TASK ITEM — Extract every line below, verbatim.

RECORDS FOR THIS TASK —
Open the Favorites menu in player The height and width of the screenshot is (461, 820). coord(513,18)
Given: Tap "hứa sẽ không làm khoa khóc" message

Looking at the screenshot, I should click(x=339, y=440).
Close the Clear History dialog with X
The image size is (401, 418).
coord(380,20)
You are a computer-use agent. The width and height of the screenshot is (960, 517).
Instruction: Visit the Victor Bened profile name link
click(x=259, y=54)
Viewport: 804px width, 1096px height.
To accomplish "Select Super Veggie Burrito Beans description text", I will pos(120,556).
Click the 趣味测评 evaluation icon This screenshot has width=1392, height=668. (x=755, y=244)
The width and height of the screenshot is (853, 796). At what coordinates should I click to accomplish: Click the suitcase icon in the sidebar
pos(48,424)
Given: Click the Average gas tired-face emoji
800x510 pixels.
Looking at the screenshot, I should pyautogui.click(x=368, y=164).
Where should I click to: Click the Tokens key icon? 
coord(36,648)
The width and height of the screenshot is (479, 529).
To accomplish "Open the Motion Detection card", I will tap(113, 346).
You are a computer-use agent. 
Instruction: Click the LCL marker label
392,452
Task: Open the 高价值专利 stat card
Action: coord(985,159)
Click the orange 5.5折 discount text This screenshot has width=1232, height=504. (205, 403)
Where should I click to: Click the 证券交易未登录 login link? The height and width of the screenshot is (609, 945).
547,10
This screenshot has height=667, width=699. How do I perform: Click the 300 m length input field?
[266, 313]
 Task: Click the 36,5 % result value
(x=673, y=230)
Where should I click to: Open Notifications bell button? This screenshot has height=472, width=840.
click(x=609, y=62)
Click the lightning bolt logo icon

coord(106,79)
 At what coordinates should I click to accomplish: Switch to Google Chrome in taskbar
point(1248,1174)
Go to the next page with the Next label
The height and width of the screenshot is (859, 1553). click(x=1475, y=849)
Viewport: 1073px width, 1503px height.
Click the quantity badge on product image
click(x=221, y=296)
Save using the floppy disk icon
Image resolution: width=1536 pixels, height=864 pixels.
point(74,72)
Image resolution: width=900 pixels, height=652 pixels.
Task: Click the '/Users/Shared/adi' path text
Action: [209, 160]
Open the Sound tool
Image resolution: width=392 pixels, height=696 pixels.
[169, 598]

WRITTEN RESPONSE —
Open the Favorites menu in player The height and width of the screenshot is (461, 820). coord(513,18)
Given: Tap "hứa sẽ không làm khoa khóc" message

Looking at the screenshot, I should click(x=339, y=440).
Close the Clear History dialog with X
The image size is (401, 418).
coord(380,20)
You are a computer-use agent. The width and height of the screenshot is (960, 517).
Instruction: Visit the Victor Bened profile name link
click(x=259, y=54)
Viewport: 804px width, 1096px height.
To accomplish "Select Super Veggie Burrito Beans description text", I will pos(120,556).
Click the 趣味测评 evaluation icon This screenshot has width=1392, height=668. (x=755, y=244)
The width and height of the screenshot is (853, 796). At what coordinates should I click to accomplish: Click the suitcase icon in the sidebar
pos(48,424)
Given: Click the Average gas tired-face emoji
800x510 pixels.
Looking at the screenshot, I should pyautogui.click(x=368, y=164).
Where should I click to: Click the Tokens key icon? 
coord(36,648)
The width and height of the screenshot is (479, 529).
To accomplish "Open the Motion Detection card", I will tap(113, 346).
You are a computer-use agent. 
Instruction: Click the LCL marker label
392,452
Task: Open the 高价值专利 stat card
Action: coord(985,159)
Click the orange 5.5折 discount text This screenshot has width=1232, height=504. (205, 403)
Where should I click to: Click the 证券交易未登录 login link? The height and width of the screenshot is (609, 945).
547,10
This screenshot has height=667, width=699. How do I perform: Click the 300 m length input field?
[266, 313]
 Task: Click the 36,5 % result value
(x=673, y=230)
Where should I click to: Open Notifications bell button? This screenshot has height=472, width=840.
click(x=609, y=62)
Click the lightning bolt logo icon

coord(106,79)
 At what coordinates should I click to accomplish: Switch to Google Chrome in taskbar
point(1248,1174)
Go to the next page with the Next label
The height and width of the screenshot is (859, 1553). click(x=1475, y=849)
Viewport: 1073px width, 1503px height.
Click the quantity badge on product image
click(x=221, y=296)
Save using the floppy disk icon
Image resolution: width=1536 pixels, height=864 pixels.
point(74,72)
Image resolution: width=900 pixels, height=652 pixels.
Task: Click the '/Users/Shared/adi' path text
Action: [209, 160]
Open the Sound tool
Image resolution: width=392 pixels, height=696 pixels.
[169, 598]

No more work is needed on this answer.